If anyone else was making one, she did not know. Jemma had lost interest almost immediately, and the great Why that had occupied their initial days and weeks had lately been neglected. People were just doing the work, after all, and all their spare time was spent grieving or trying to snatch a few minutes of normalcy from out of their extraordinary situation. People were dating, and making friends, and having bitter, comfortless sex, and learning to love better the children in their care, but lamentation had given way to a sort of dull voiceless grief, and thoughtful reflection, never fully established in any but a handful of the populace, was giving way to an exhausted sort of acceptance.

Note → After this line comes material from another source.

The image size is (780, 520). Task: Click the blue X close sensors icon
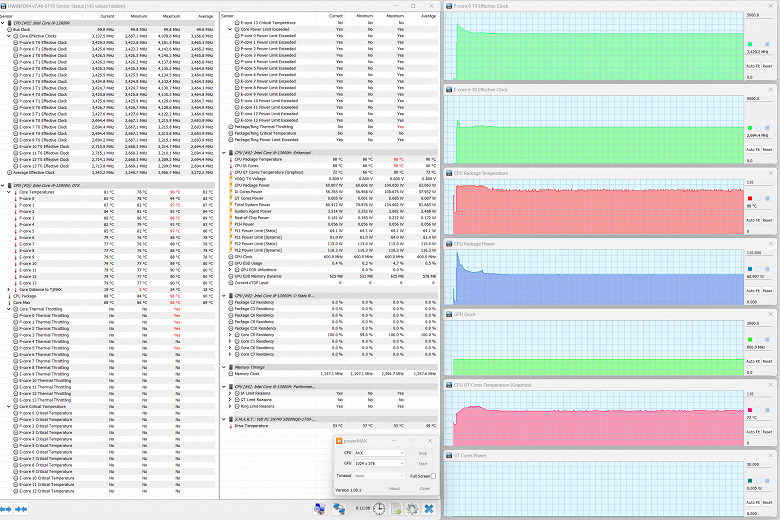tap(428, 508)
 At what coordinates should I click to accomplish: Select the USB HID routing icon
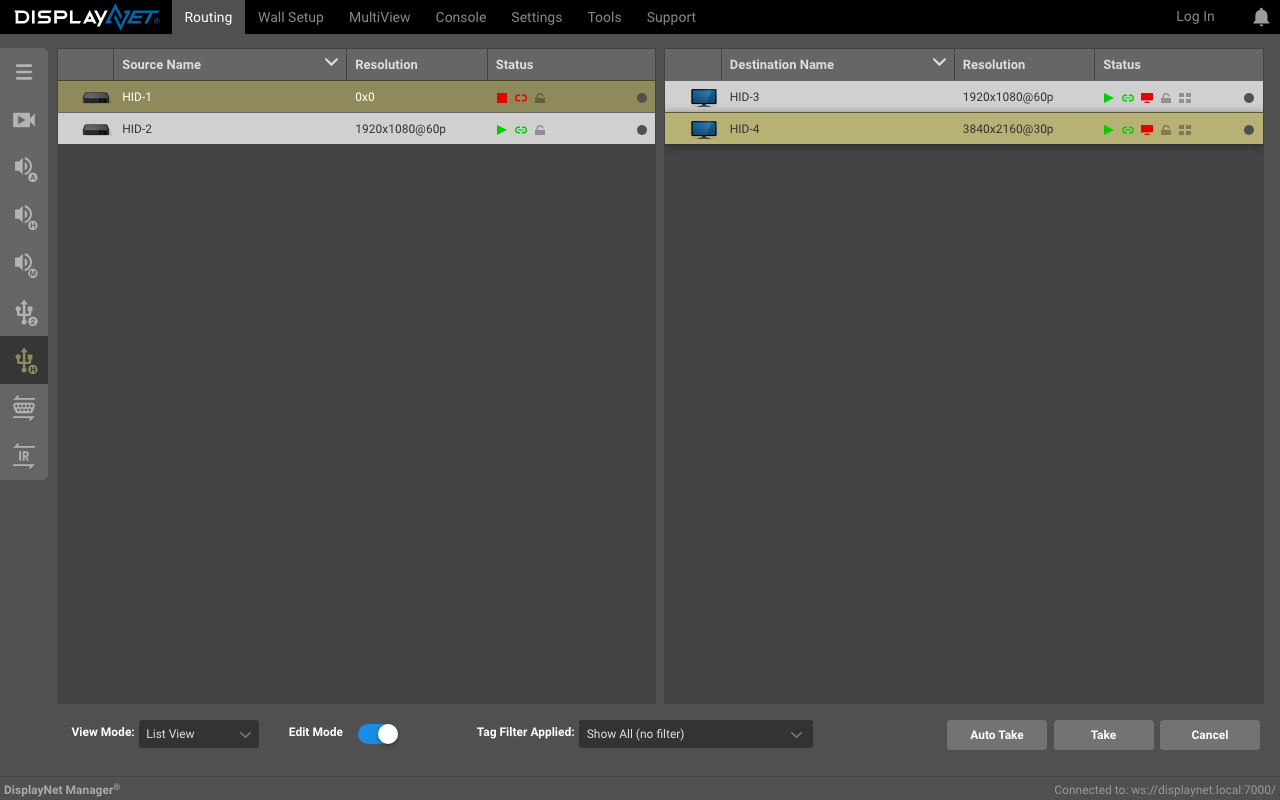24,360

And she was as bad as any of them. Tonight she had been sitting for an hour already with nothing to show for it but a slew of generalities (rudeness… intolerance… war) and a few mild particulars (novels about shoes… grade-school beauty pageants… closeted politicians). Two weeks ago she’d have had ten major and twenty minor categories already delineated in that time, arranged neatly in two columns, and she’d have started to arrange them in ranks and associations. Tonight they were all over the page, clustered like flying insects around a drawing of Ishmael’s back. “Nothing bad about that,” she said, looking at the drawing, and thinking of him. She had put him aside for her work, and now she wished she had not. “I understand,” he said, and went off to do more of his own private work, reading and research, trolling for some personal affinity or flash or recognition that would suggest to him what he had used to do, and who he had been, in the old world.

That was what he said he would do, but in fact he was with Thelma, the big nurse who den-mothered the kids on the psych ward. It wasn’t exactly a date. He had gone up to talk to her, and brought her some fancy candy that the angel had designed for him. He had no idea why he was attracted to her. He did not think large women in their fifties were his type, but he was always being surprised by affinities — mobbed all of a sudden by a violent attraction to some nurse or doctor or patient or piece of furniture. He did not understand the feelings. They were different from what he felt for Vivian — they were not tender, and he knew he did not love these people, for all that he wanted to shove himself, body and soul, into their bodies, or draw them into him until they disappeared. At the height of his lust he wanted to enter them only so he could tear them apart when he exited — he imagined standing and stretching to his full height, and throwing them off him in strips of flying flesh.